• **TASK DESCRIPTION**:
Turn the lines below into a Markdown table with two columns, "Row" and "Line text," numbering each row and skipping blank lines. Leave the pictures out of the table.

• **TASK DATA**:
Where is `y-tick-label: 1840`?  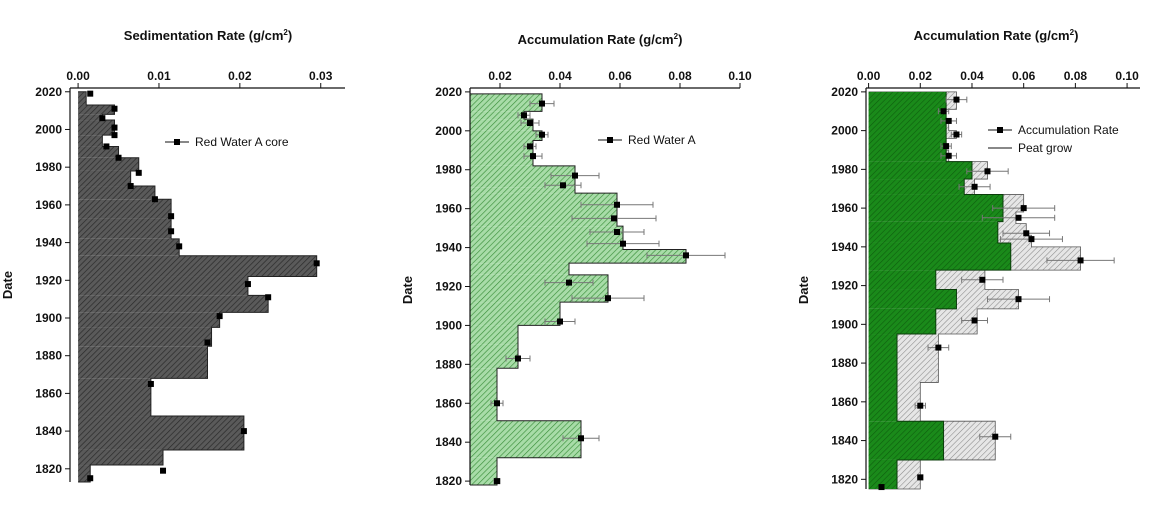
y-tick-label: 1840 is located at coordinates (448, 442).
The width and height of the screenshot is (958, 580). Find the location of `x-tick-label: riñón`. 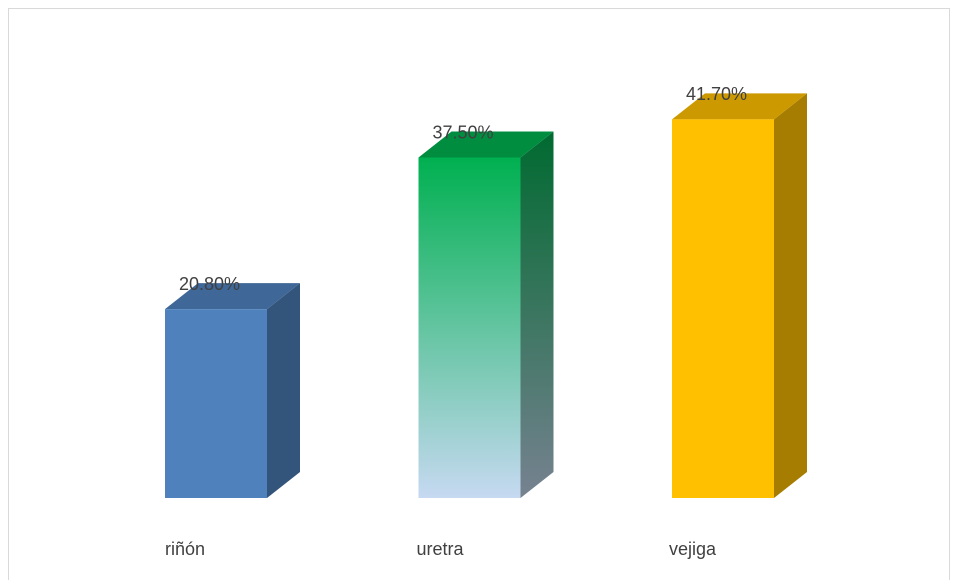

x-tick-label: riñón is located at coordinates (185, 549).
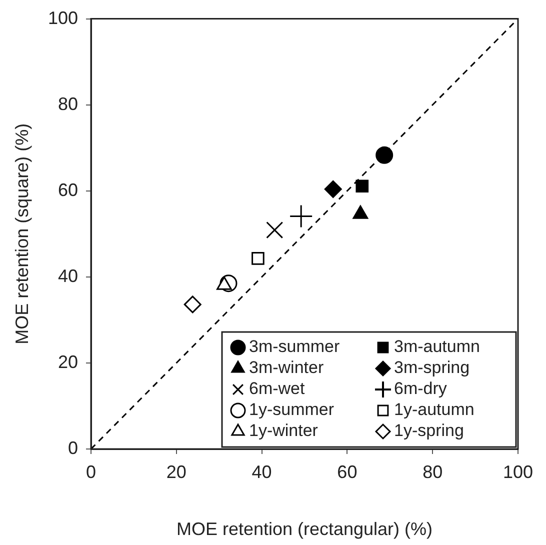 This screenshot has height=545, width=546. What do you see at coordinates (68, 190) in the screenshot?
I see `y-tick-label: 60` at bounding box center [68, 190].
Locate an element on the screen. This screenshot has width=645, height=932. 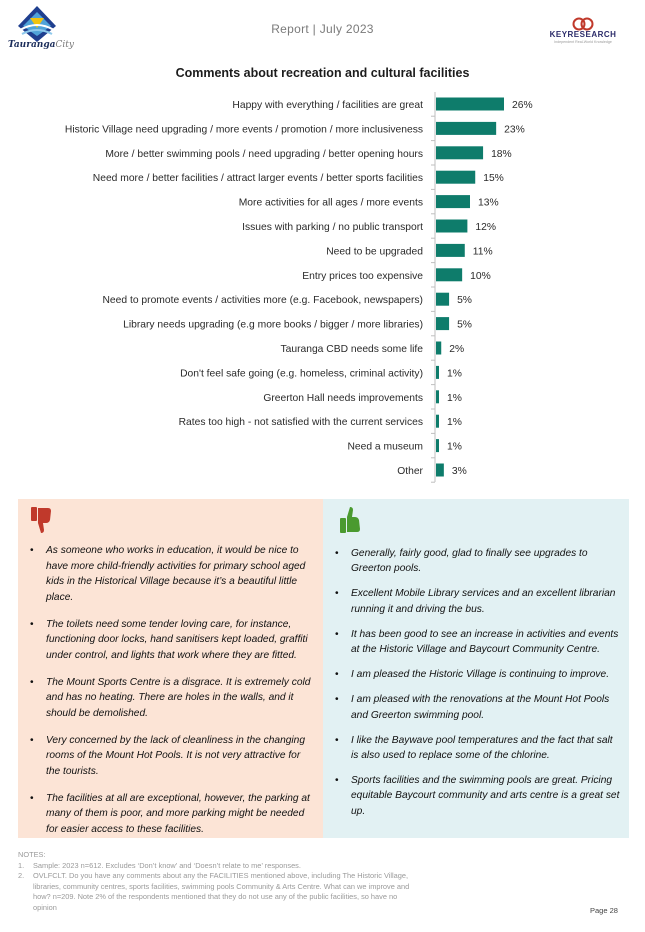
tauranga-logo-text: TaurangaCity is located at coordinates (41, 45).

• **YOUR SOLUTION**:
| Row | Line text |
|---|---|
| 1 | Where is `y-tick-label: 1840`?   |
| 2 | y-tick-label: 1840 is located at coordinates (448, 442). |
| 3 | The width and height of the screenshot is (958, 580). Find the location of `x-tick-label: riñón`.  |
| 4 | x-tick-label: riñón is located at coordinates (185, 549). |
| 5 |  This screenshot has height=545, width=546. What do you see at coordinates (68, 190) in the screenshot? |
| 6 | I see `y-tick-label: 60` at bounding box center [68, 190]. |
| 7 | Locate an element on the screen. This screenshot has width=645, height=932.  |
| 8 | tauranga-logo-text: TaurangaCity is located at coordinates (41, 45). |